Think small, and these things, so easily missed, will grab you and tunnel into your memory and spirit and not let go. The wonder of the land will move you in ways so different from the vastness you have been accustomed to. And when you return home, you will see things in a different way: the ladybug perched on a blade of grass; the fairy shrimp sculling on its back through a wetlands puddle. You will learn to appreciate the beauty of the small. And your heart will yearn to return to that place where you first learned it.
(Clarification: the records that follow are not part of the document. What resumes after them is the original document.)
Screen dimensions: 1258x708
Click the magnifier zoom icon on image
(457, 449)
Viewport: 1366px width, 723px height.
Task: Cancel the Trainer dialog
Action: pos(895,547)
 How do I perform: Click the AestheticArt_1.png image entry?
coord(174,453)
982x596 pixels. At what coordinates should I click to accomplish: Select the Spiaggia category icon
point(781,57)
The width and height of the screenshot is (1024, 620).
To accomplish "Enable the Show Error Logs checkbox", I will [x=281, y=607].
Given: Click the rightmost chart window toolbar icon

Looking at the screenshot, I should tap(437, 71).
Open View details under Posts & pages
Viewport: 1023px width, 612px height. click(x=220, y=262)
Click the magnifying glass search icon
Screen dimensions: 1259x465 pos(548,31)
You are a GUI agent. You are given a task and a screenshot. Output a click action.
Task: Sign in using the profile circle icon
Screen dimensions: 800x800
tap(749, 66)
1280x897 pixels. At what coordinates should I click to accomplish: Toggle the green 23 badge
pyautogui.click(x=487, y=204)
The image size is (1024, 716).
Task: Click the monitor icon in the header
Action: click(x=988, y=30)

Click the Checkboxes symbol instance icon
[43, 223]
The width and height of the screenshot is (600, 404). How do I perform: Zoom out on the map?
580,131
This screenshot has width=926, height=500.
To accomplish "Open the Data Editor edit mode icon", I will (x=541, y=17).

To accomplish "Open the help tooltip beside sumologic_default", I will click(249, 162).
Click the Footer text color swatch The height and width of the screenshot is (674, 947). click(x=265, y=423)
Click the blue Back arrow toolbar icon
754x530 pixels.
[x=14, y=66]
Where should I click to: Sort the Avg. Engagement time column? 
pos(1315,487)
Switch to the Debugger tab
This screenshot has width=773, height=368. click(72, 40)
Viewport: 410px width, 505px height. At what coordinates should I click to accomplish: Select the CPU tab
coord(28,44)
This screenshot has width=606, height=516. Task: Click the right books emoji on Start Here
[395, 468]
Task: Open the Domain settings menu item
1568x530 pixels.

Operation Moses: Then and Now

Then: Thousands of years ago, Moses led Hebrew slaves out of Egypt. When we recount the story at our seder tables in a couple weeks, the name of Moses will be mentioned only once (can you spot where?). Reasons given for this short shrift vary: to emphasize G-d, not man, as liberator and redeemer, or so that we would not make a human into an object of worship.

Now: Actually, 36 years ago, but close enough. For centuries, members of the ancient community of Ethiopian Jews, also known as Beta Israel (House of Israel), had prayed to return to Zion. Civil war and famine were the triggers to acting on their prayers. Thousands fled from Ethiopia to Sudan, the Beta Israel among them. Like the Haggadah, this article won’t mention the name of the leader (actually, leaders) of this exodus. For one thing, we don’t know the names of the brave young men who returned from Sudan to their villages to tell their fellows that the way to Israel was through Sudan. Their message sparked an incredible journey of hundreds of miles on foot through the desert, rivaling our ancestors’ wanderings in the wilderness. Perhaps someday they can be identified and their stories told. For now, they must be anonymous, but no less honored for that.

In seven weeks, Operation Moses brought approximately 8,000 Ethiopian Jews from Sudan to Israel. Subsequent efforts brought many more. Their challenges did not end on arrival, as many had to adjust from an illiterate, pastoral culture to a modern one. They encountered discrimination. But they are overcoming many hurdles and integrating into Israeli society as soldiers, politicians, and entertainers. Their centuries-old dream of “next year in Jerusalem” has been fulfilled.

As we recount the first “Operation Moses” this year at our seder tables, let give thanks not only for the ancient liberation of our people but for that of our Beta Israel brethren. Am Israel chai!